Note: Outstanding SSH certificates signed by the old intermediate CA stop being accepted by sshd once the old CA public key is removed from TrustedUserCAKeys. Users whose certificates were issued before the rotation will need to request a new certificate from the updated CA instance (or wait for ziti-ssh to auto-refresh).

Operational caveats

  • Enrollment JWT must be issued by a healthy cluster member. The ctrls claim is only as complete as the controller that issued the JWT. If a node is temporarily offline at enrollment time, its CA key will be missing from TrustedUserCAKeys until the first EventControllerUrlsUpdated fires or the 5-minute poll runs.

  • rootPool is built from the enrollment response. TLS validation when fetching CA keys from peer controllers uses the CA chain embedded in the identity JSON. If a new controller node uses a CA cert that is not in that chain, the TLS connection will fail and the node's CA key will not be fetched. Ensure that all controller nodes share the same root CA hierarchy.

  • The periodic poll requires an authenticated Ziti session. The 5-minute poll calls the controller's /controllers API. If the Ziti session is not yet established (startup) or authentication fails, the poll falls back to the last successfully cached URL list and logs at debug level.

  • Single-node deployments are unaffected. If only one controller exists, the enrollment and runtime behaviour is identical to today — one CA public key, no polling overhead beyond the startup fetch.


CA key rotation

The CA key used by ziti-ssh-ca is the Ziti controller's intermediate CA private key. Rotating it is a Ziti controller operation, not a ziti-ssh-ca operation. Consult the OpenZiti documentation for controller PKI rotation procedures.

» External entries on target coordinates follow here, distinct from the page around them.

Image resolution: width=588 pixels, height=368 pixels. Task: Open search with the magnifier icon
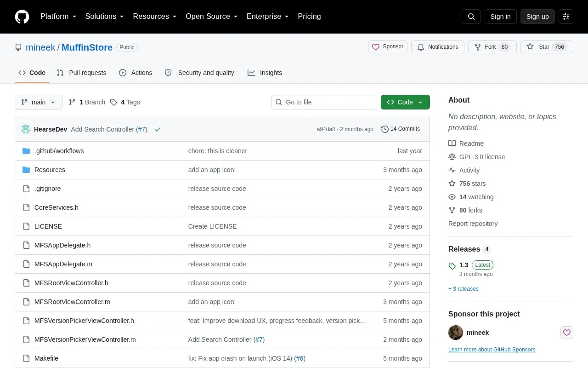click(x=471, y=17)
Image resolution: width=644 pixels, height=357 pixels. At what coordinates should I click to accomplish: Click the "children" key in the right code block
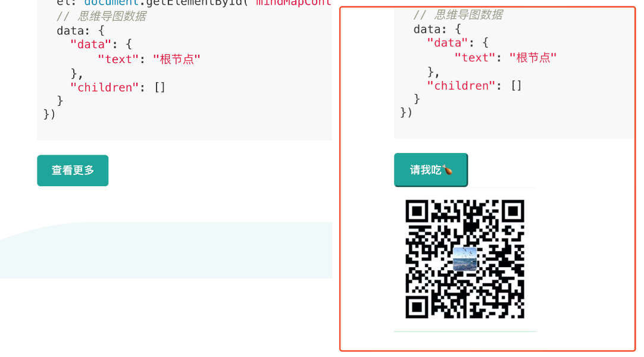point(458,86)
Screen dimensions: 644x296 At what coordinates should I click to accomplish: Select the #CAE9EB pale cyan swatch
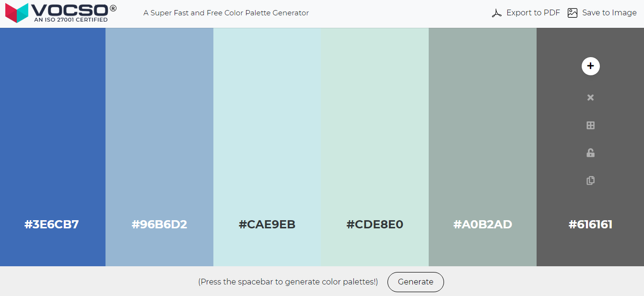point(267,144)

Single-node deployments: After the controller intermediate CA key is rotated:

  1. Restart ziti-ssh-ca so it loads the new key from disk.
  2. Run ziti-ssh-host enroll again on each host (or distribute the new intermediate CA public key and update /etc/ssh/ziti_ca.pub manually, then reload sshd). Since enroll extracts the CA public key from the enrollment response, re-enrolling automatically picks up the new key.

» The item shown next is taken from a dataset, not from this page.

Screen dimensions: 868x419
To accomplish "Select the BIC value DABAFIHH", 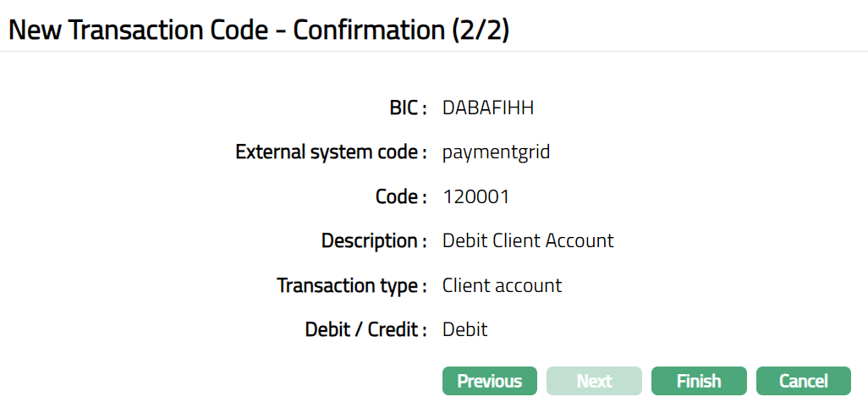I will tap(488, 108).
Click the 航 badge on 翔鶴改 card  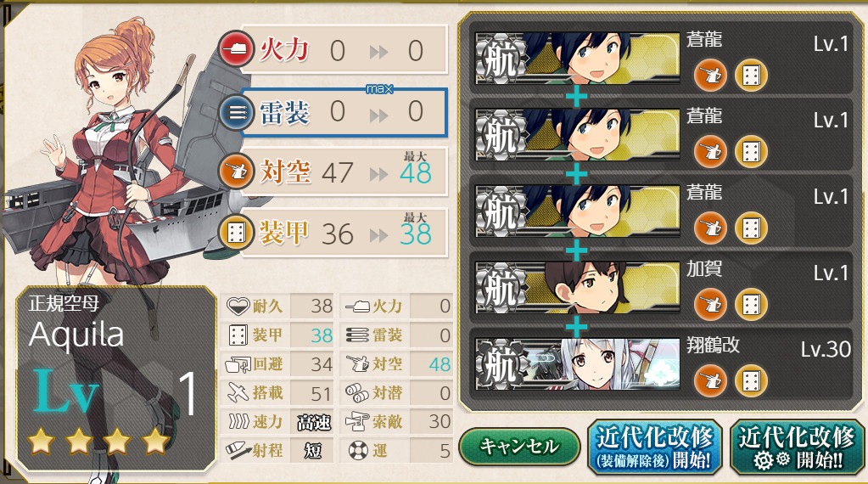click(501, 363)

Outstanding SSH certificates signed with the old intermediate CA key stop working once sshd no longer trusts the old CA public key. Issue new certificates to users after rotation.

HA deployments: Use the node-replacement procedure described in CA rotation via node replacement above. This avoids any maintenance window — hosts trust the new CA before the old one is removed.


Graceful shutdown

Both ziti-ssh-ca and ziti-ssh-host run handle SIGTERM and SIGINT gracefully:

  1. On receiving a signal the Ziti listener is closed, so no new connections are accepted.
  2. All in-flight connections (active cert signing or SSH proxy sessions) are allowed to finish normally.
  3. If in-flight connections do not finish within 30 seconds of the signal, the process exits anyway with a warning log. Per-identity mode users whose sessions were severed by the timeout are cleaned up by CleanupOrphans on the next startup.

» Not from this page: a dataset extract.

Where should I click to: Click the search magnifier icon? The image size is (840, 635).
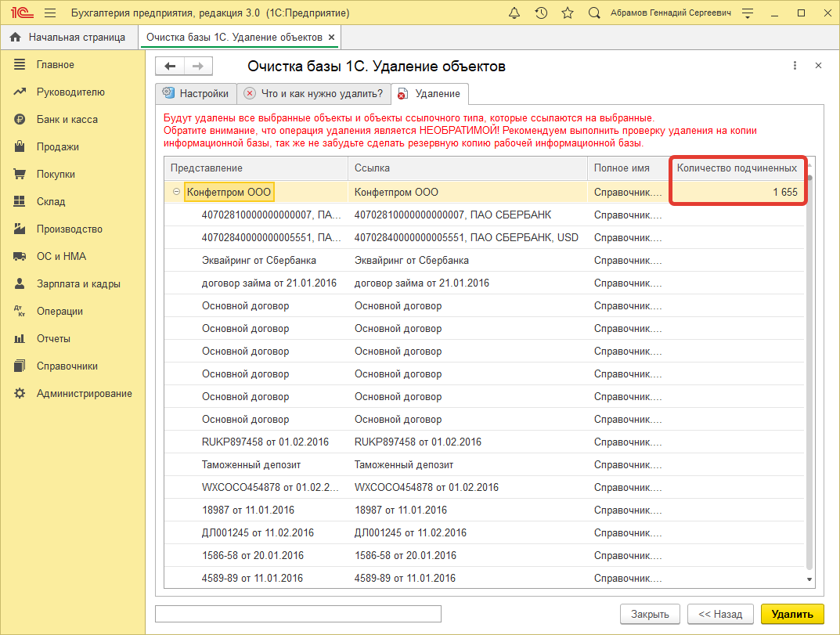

The services support Type=notify in systemd unit files — each process sends READY=1 via sd_notify after the Ziti listener is bound and ready to accept connections, and STOPPING=1 when a shutdown signal is received. To use this, set Type=notify in the systemd unit:

[Service]
Type=notify

See provisioning.md for the full systemd unit file examples for ziti-ssh-ca and ziti-ssh-host.


Files written by ziti-ssh-host

enroll

Path Mode Contents
/etc/ziti-ssh-host/identity.json 0600 Enrolled Ziti identity (private key material)
/etc/ssh/ziti_ca.pub 0644 CA public key in authorized_keys format
/etc/ssh/sshd_config.d/ziti-ssh.conf 0644 TrustedUserCAKeys /etc/ssh/ziti_ca.pub

run (per-identity mode only)

Path Mode Contents
/var/lib/ziti-ssh-host/managed-users 0644 One derived username per line — the set of Linux users currently managed by the daemon. Used for orphan cleanup on restart.